Kilpatrick's father, Bernard, also was charged as part of the racketeering conspiracy. The jury, however, couldn't reach a consensus and convicted him only of submitting a false tax return. The Kilpatricks hugged twice after the verdict, with the son appearing to console his sobbing 71-year-old dad.
Kwame Kilpatrick, who now lives near Dallas, declined to testify. He has long denied any wrongdoing and even declared before trial that he wasn't going to prison. Thomas told jurors that his client had access to loads of money because city workers and political supporters showered him with cash during holidays and birthdays.
The government also said Kilpatrick abused the Civic Fund, a nonprofit fund he created to help distressed Detroit residents.
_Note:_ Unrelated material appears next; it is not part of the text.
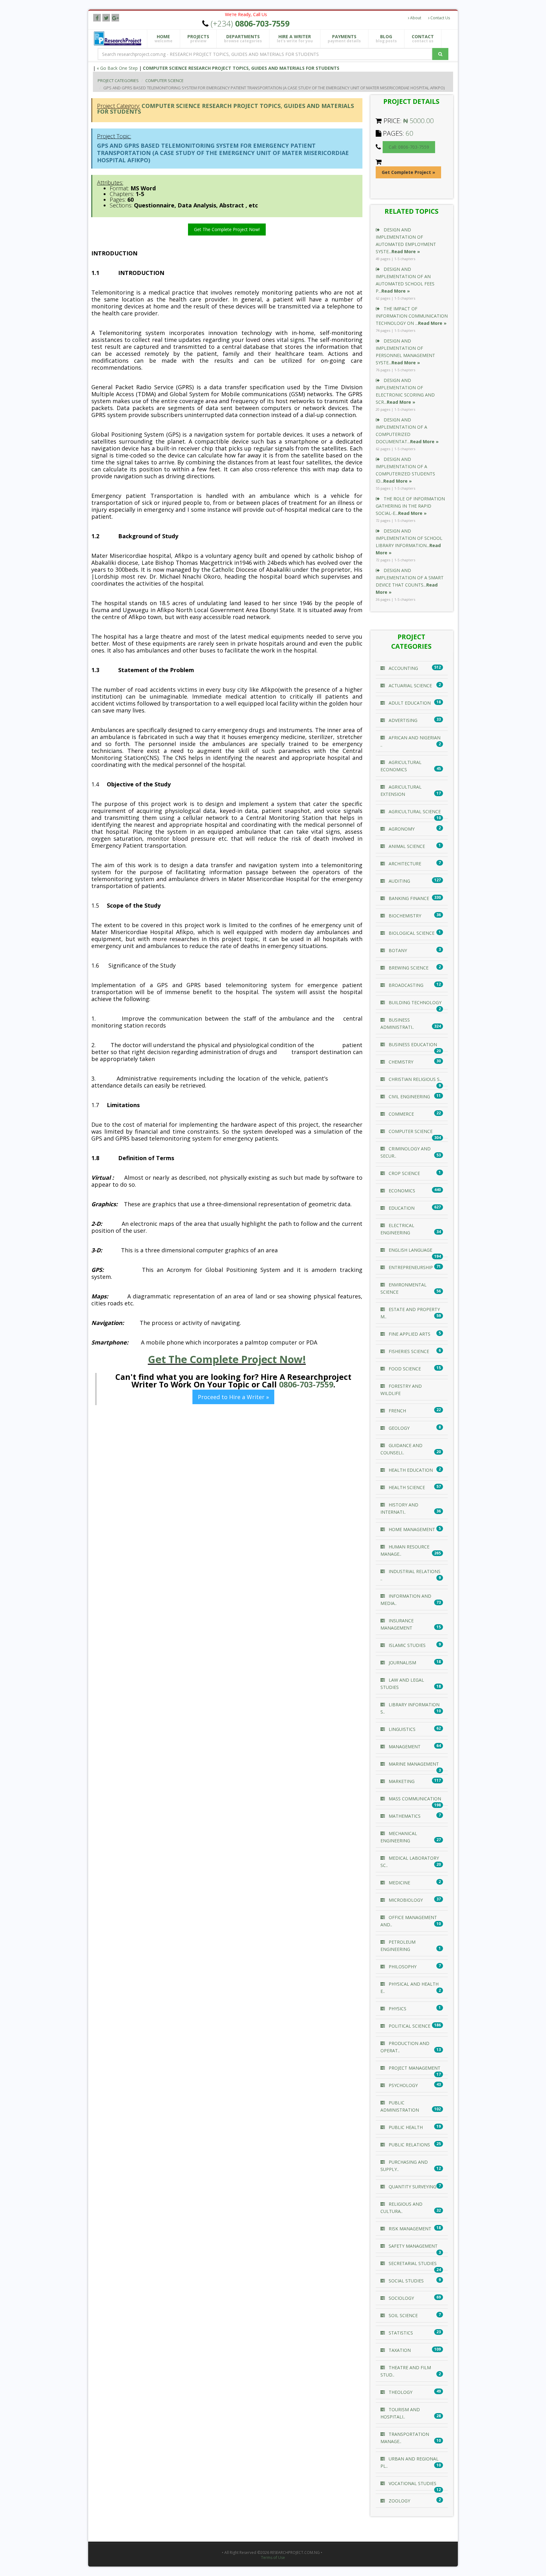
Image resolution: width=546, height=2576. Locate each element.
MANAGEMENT (404, 1747)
There was evidence that it was used for yoga lessons, camps for his kids, golf clubs and travel.
Kilpatrick was elected in 2001 at age 31. He resigned in 2008 and pleaded guilty to obstruction of justice in a different scandal involving sexually explicit text messages and an affair with his chief of staff.
The Democrat spent 14 months in prison for violating probation in that case after a judge said he failed to report assets that could be put toward his $1 million restitution to Detroit.
Voters booted his mother, Carolyn Cheeks Kilpatrick, from Congress in 2010, partly because of a negative perception of her due to her son's troubles.